*Activities:*
1. List every place name that appears in the news report on the Poso shootout.
2. Write a continuation of the news report on the Poso shootout, picking up right after its final sentence.

*Selected text:*
——————————
Palu – Indonesia has deployed an additional 200 paramilitary police reinforcements to the restive town of Poso after a shootout during a hunt for suspected militants left 11 people dead.

Two additional companies from the elite Brimob unit will "be posted in Poso to enforce the security there," deputy local police chief I Nyoman Sindra said after a ceremony for an officer who was one of the dead.

Sindra said the police had earlier this month requested additional support from the military to restore order in the area. The shootout, which also wounded six people, broke out as police searched for suspected militants Monday in Poso, on the island of Sulawesi.

"In the operation, we arrested 24 people, while 11 people were killed," national police spokesman Sisno Adiwinoto told reporters in Jakarta, raising the earlier death toll by one.

Sporadic unrest has continued in Poso and the surrounding district since it became a focal point of violence between Muslims and Christians that claimed about 1,000 lives in 2000-2001.
——————————
*Data excerpts:*

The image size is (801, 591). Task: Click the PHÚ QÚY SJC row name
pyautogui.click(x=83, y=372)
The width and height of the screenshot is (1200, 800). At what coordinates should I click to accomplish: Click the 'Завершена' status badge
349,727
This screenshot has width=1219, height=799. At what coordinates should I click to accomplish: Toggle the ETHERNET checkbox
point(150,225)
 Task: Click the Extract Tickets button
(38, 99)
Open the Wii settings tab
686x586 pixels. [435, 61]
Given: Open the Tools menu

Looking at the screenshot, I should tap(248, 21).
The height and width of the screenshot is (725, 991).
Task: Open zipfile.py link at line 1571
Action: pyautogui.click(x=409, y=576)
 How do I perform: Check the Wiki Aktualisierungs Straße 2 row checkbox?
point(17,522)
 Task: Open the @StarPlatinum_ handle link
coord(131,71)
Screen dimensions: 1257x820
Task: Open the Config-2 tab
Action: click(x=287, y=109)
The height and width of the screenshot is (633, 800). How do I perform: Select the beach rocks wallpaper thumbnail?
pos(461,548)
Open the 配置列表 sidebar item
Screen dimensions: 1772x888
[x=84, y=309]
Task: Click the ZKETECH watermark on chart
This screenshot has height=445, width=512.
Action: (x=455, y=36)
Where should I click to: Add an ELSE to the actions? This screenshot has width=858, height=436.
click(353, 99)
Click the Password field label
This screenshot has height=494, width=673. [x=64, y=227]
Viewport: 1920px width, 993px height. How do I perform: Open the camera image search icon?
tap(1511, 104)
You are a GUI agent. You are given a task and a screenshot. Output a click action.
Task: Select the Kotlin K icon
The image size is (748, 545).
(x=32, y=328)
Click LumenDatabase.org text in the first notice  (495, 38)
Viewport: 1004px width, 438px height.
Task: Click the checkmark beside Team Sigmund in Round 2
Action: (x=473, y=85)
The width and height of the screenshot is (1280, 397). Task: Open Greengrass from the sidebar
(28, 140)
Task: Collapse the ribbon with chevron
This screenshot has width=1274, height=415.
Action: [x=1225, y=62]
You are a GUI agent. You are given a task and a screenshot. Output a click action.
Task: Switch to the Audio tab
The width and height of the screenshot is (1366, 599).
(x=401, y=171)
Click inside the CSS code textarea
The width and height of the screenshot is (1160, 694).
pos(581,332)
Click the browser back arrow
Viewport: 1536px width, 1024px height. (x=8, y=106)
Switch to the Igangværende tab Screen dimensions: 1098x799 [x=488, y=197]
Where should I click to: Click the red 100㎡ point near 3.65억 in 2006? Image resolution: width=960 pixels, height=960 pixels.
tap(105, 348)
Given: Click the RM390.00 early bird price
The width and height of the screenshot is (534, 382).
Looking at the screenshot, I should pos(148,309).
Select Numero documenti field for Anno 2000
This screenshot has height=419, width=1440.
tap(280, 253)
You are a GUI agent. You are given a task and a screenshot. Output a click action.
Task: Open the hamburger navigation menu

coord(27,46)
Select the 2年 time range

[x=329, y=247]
——————————
*Answer list:*
1. Palu, Indonesia, Poso, Sulawesi, Jakarta

2.
Adiwinoto said all 35 arrested or killed were carrying firearms and explosives. "None of them are civilians, all of them are armed criminals. It is clear from their ability to shoot on target," he said, adding none of them was originally from Poso.

He said one of those killed and two arrested were on a list of 29 people wanted in connection with a series of anti-Christian attacks in the area.

Separately, national police spokesman Anton Bachrul Alam said three people on the list gave themselves up Tuesday morning, adding "we are still open for more people to surrender."

In the raid, police seized 21 homemade firearms, seven guns, 21 improvised bombs, 406 detonators and more than 3,000 rounds of ammunition.

"We are still investigating the firearms we seized during the raid, but we believe that they originate from the southern Philippines since some of them (the militants) are trained there," said Adiwinoto.

Central Sulawesi governor Bandjela Paliudju expressed concern over the police tactics. "There are many other things which could have been done by the police to avoid victims on both sides. Why didn't they try persuasion?" The Jakarta Post quoted him as saying.

Provincial police chief Brigadier General Badroddin Haiti last week warned suspects to surrender their weapons or risk being shot on sight.

Police and residents have clashed several times in recent days in the area, where several suspects wanted over a series of anti-Christian attacks in Poso district are believed to be hiding.